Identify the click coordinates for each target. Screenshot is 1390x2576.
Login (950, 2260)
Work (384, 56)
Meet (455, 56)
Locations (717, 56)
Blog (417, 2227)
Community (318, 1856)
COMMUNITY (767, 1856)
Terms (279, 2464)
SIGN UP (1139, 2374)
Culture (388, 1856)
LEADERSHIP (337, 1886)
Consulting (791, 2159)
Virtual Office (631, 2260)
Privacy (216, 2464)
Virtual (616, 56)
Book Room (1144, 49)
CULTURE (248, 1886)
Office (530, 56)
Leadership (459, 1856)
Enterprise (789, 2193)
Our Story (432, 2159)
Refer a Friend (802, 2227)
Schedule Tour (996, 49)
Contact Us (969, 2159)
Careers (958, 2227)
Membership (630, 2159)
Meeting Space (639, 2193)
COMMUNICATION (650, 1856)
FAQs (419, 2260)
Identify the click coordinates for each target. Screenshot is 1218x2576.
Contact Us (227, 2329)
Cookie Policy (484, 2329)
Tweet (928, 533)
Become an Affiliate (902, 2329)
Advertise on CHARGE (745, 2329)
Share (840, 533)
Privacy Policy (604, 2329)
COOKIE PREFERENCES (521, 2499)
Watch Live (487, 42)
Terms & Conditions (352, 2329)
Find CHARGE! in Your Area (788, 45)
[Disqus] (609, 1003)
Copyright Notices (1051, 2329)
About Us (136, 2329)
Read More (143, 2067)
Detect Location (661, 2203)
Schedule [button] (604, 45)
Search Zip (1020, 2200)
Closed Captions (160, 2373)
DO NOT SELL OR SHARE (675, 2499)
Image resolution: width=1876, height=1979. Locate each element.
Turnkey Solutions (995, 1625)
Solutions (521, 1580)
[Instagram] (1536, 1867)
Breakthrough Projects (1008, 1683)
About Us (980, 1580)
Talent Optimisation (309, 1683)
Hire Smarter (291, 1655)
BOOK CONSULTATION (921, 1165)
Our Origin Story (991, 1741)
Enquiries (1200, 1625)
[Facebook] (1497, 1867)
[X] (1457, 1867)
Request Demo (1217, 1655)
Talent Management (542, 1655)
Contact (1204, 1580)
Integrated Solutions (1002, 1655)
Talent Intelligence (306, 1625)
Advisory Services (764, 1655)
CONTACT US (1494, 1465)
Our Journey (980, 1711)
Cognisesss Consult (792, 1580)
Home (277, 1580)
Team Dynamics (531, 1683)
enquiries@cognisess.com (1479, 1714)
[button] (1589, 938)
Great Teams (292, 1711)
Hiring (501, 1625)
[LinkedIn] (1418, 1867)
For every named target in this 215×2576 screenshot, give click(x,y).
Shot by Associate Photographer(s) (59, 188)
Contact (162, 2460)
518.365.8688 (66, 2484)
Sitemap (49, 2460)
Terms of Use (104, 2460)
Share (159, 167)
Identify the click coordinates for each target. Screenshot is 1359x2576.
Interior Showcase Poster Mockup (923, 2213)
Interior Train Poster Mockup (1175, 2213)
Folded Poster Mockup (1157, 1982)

Exercise aim
Up to and including the line with "Enterprise (789, 2193)", repeat the data exactly, starting from its first line; nothing else belongs in the response.

Written reply
Identify the click coordinates for each target. Screenshot is 1390x2576.
Login (950, 2260)
Work (384, 56)
Meet (455, 56)
Locations (717, 56)
Blog (417, 2227)
Community (318, 1856)
COMMUNITY (767, 1856)
Terms (279, 2464)
SIGN UP (1139, 2374)
Culture (388, 1856)
LEADERSHIP (337, 1886)
Consulting (791, 2159)
Virtual Office (631, 2260)
Privacy (216, 2464)
Virtual (616, 56)
Book Room (1144, 49)
CULTURE (248, 1886)
Office (530, 56)
Leadership (459, 1856)
Enterprise (789, 2193)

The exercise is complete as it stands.